Stored records
== == ==
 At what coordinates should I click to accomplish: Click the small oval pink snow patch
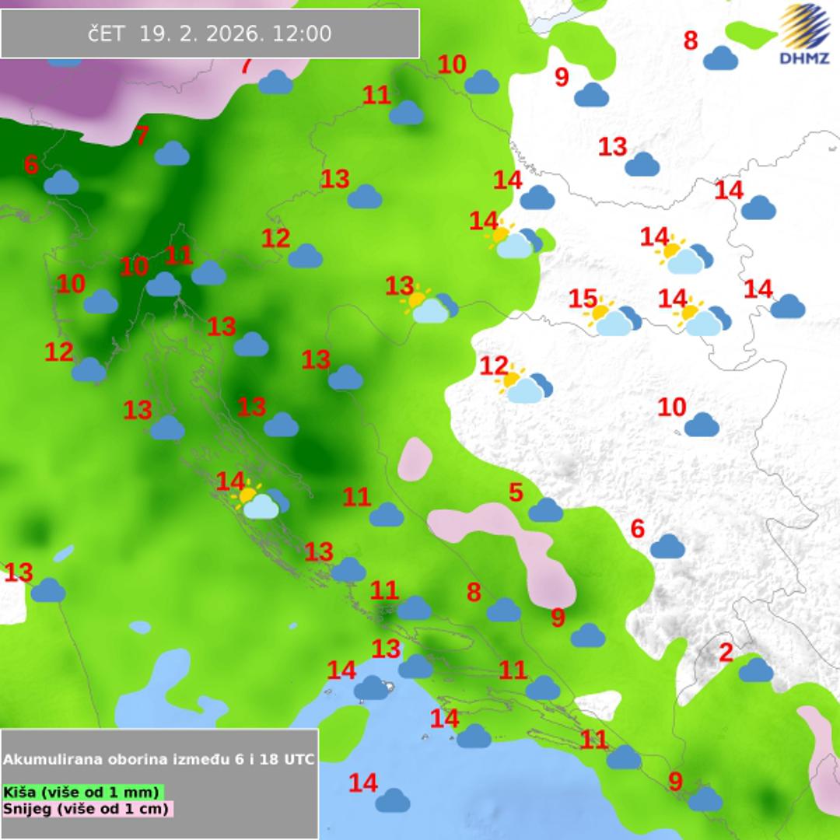415,458
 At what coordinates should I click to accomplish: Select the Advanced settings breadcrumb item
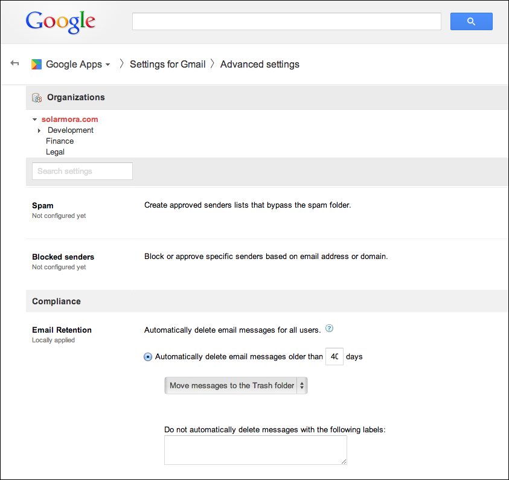[x=260, y=64]
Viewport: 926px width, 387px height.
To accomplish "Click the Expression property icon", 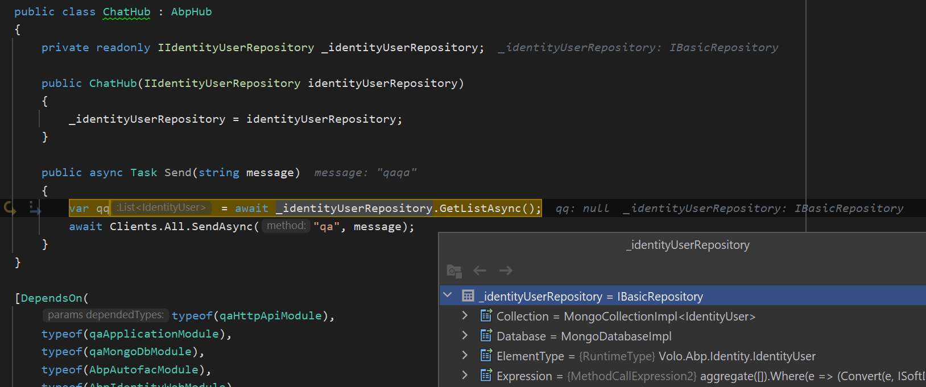I will [x=486, y=376].
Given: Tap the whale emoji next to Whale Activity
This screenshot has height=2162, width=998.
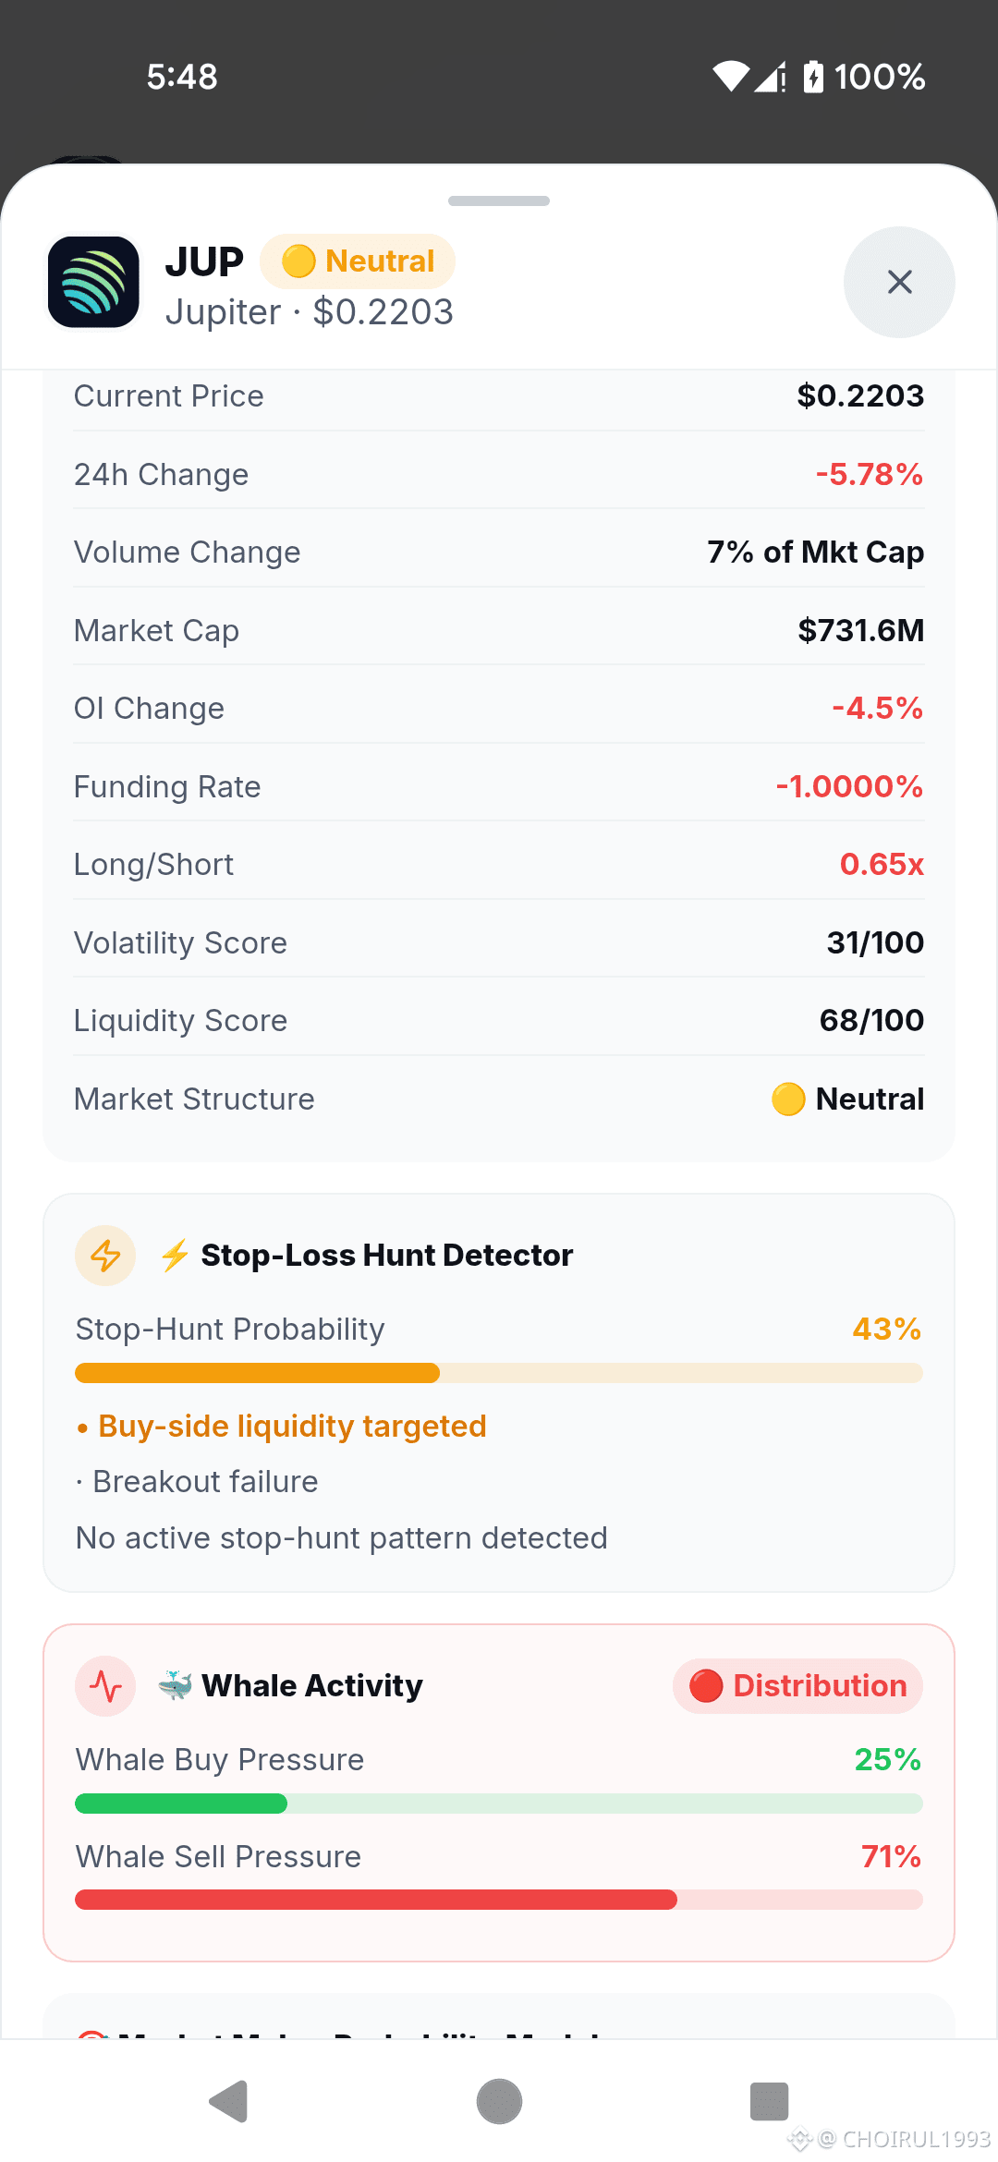Looking at the screenshot, I should pyautogui.click(x=175, y=1686).
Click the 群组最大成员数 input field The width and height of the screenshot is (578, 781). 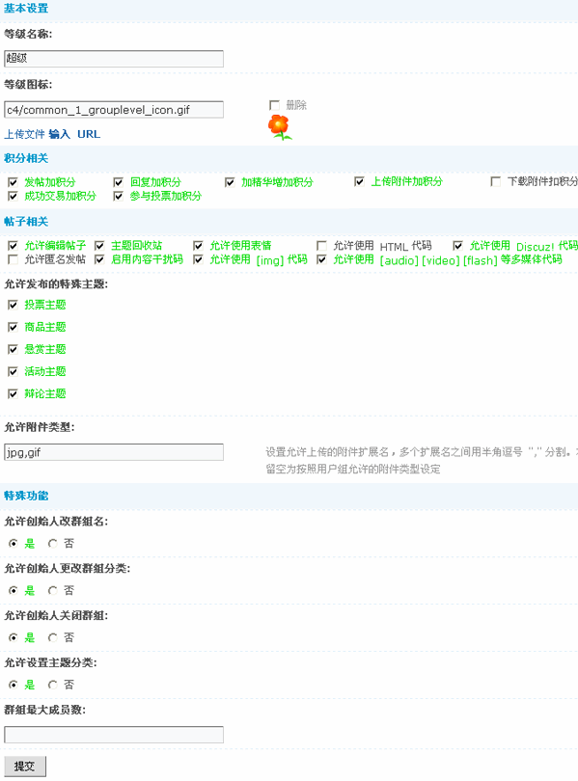tap(114, 735)
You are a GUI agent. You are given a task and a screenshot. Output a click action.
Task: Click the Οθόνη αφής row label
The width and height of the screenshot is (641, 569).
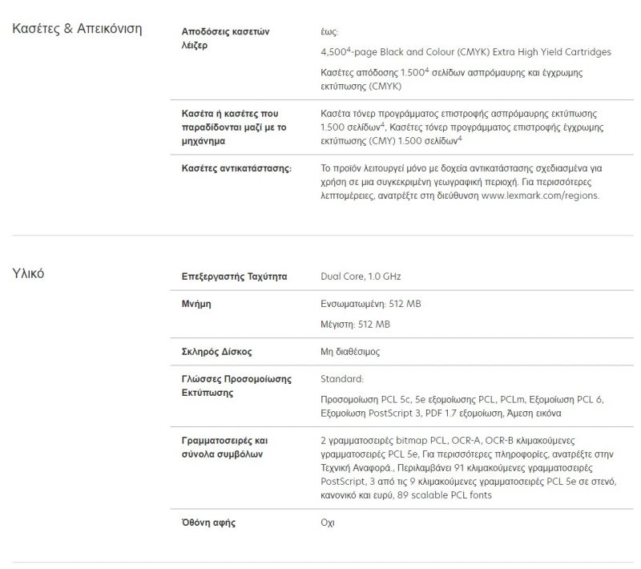pos(208,523)
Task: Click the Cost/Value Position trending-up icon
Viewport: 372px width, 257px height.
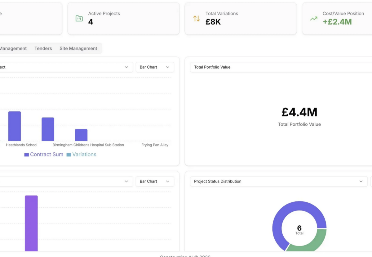Action: [x=314, y=19]
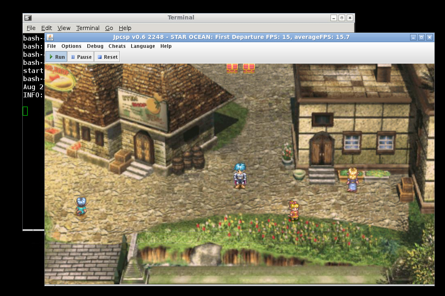Open the Debug menu

coord(95,46)
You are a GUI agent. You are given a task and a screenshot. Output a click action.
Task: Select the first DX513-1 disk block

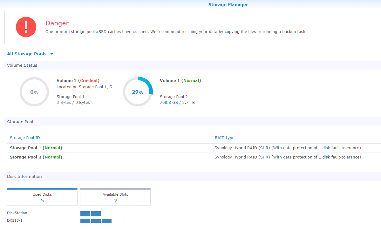(85, 221)
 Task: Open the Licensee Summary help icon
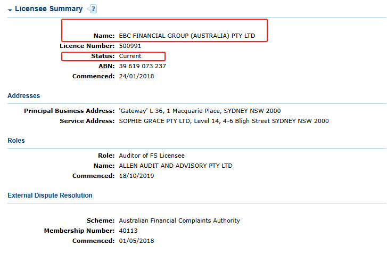(x=92, y=9)
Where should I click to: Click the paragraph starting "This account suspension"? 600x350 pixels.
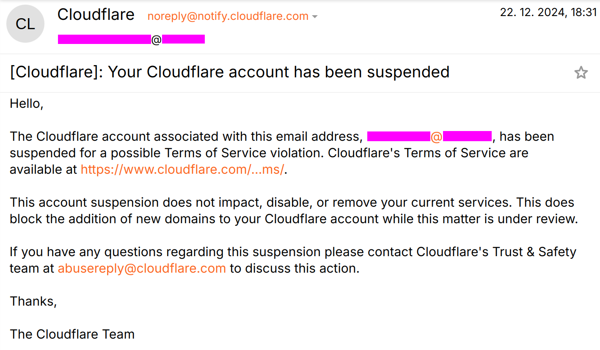(294, 211)
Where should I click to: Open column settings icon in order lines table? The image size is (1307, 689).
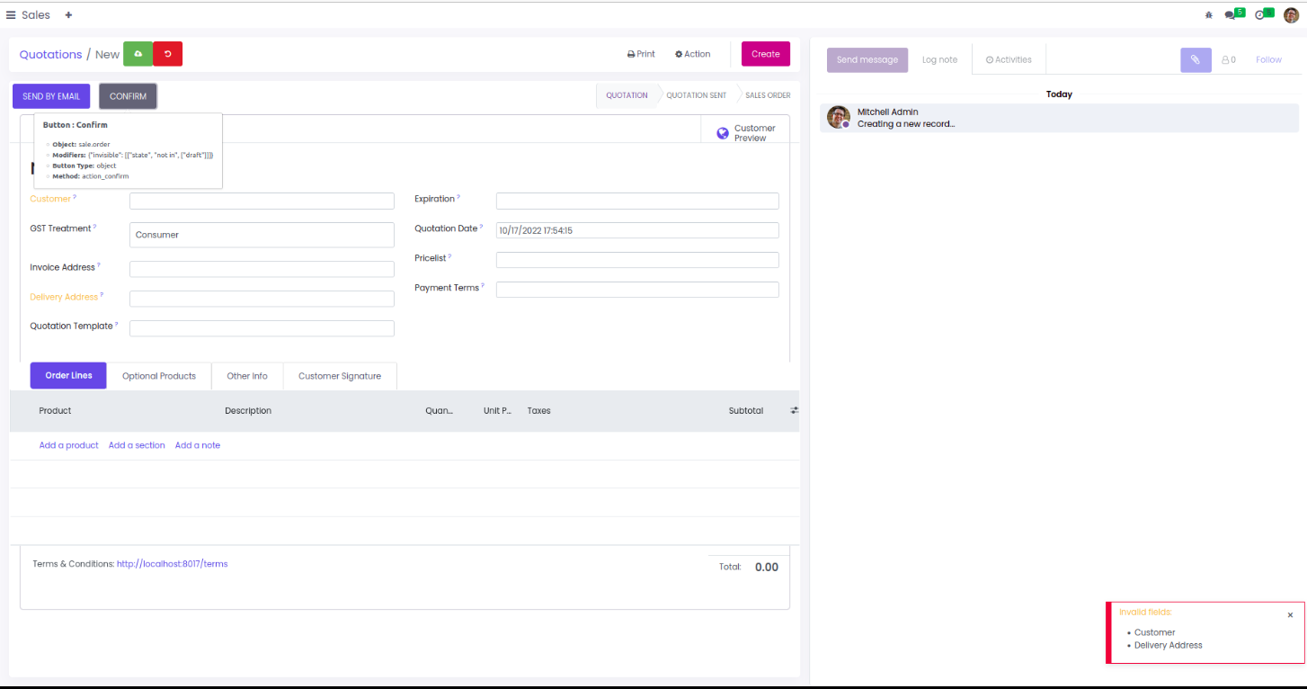pos(794,411)
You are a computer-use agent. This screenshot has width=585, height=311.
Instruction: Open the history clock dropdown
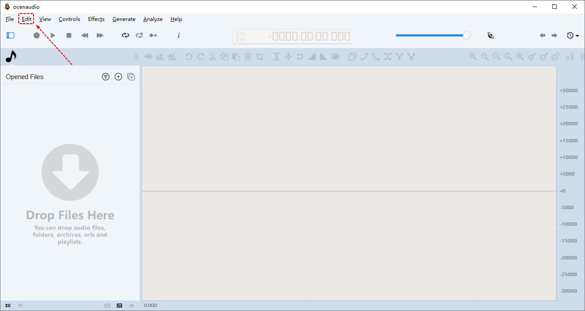[572, 35]
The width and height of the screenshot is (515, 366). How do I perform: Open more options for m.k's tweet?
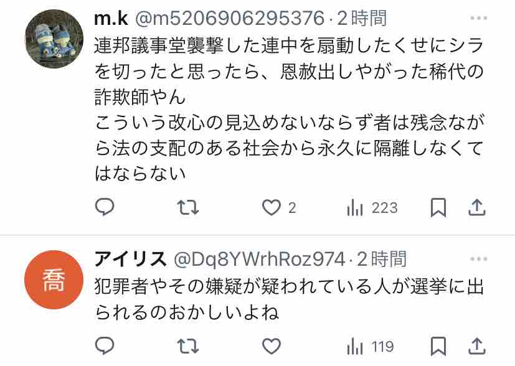coord(478,18)
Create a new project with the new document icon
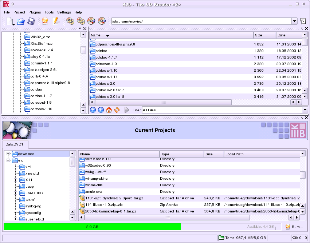 click(x=10, y=21)
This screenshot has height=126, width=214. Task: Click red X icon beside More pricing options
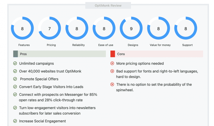click(112, 63)
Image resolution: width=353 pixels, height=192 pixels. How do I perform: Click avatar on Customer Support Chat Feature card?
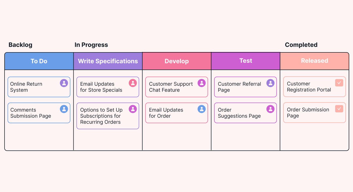(201, 83)
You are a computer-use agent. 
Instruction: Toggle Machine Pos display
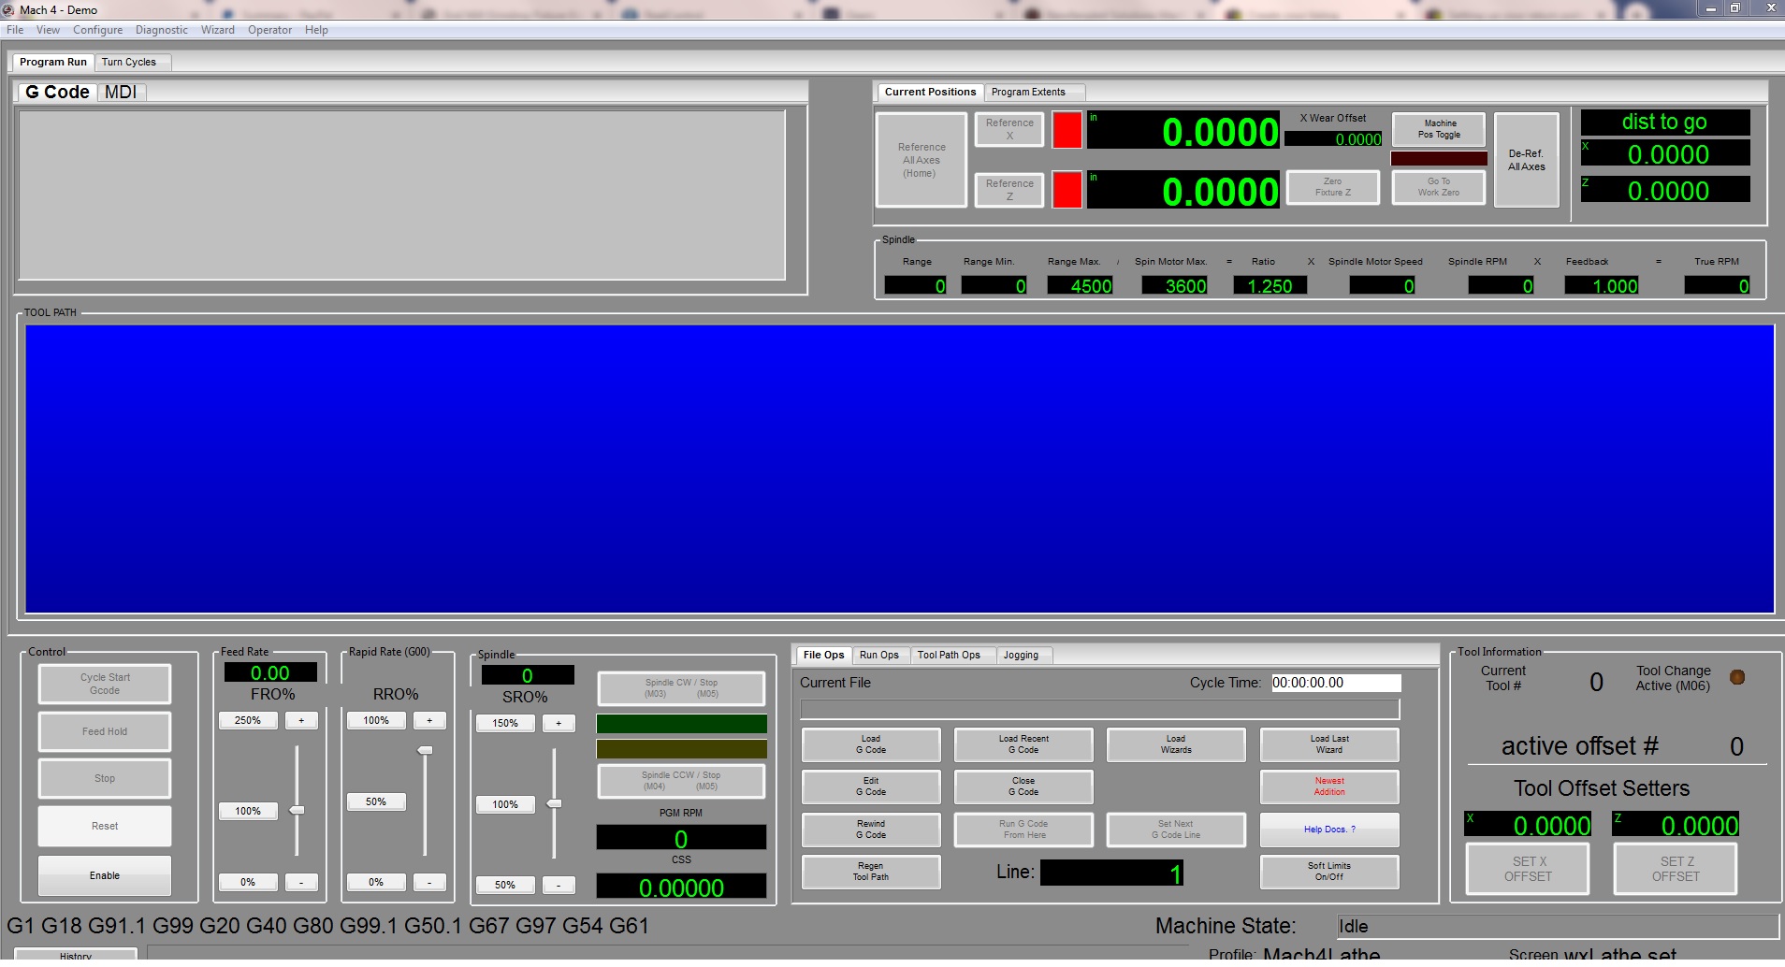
== == ==
Exactly as written, repeat the lines from the beginning of the entries up to and including the line with "Viewport: 926px width, 387px height.", but not the pictures.

Solved exercise:
 At what coordinates should I click to accomplish: Click the small oval pink snow patch
415,458
 At what coordinates should I click to accomplish: Select the Advanced settings breadcrumb item
[x=260, y=64]
Viewport: 926px width, 387px height.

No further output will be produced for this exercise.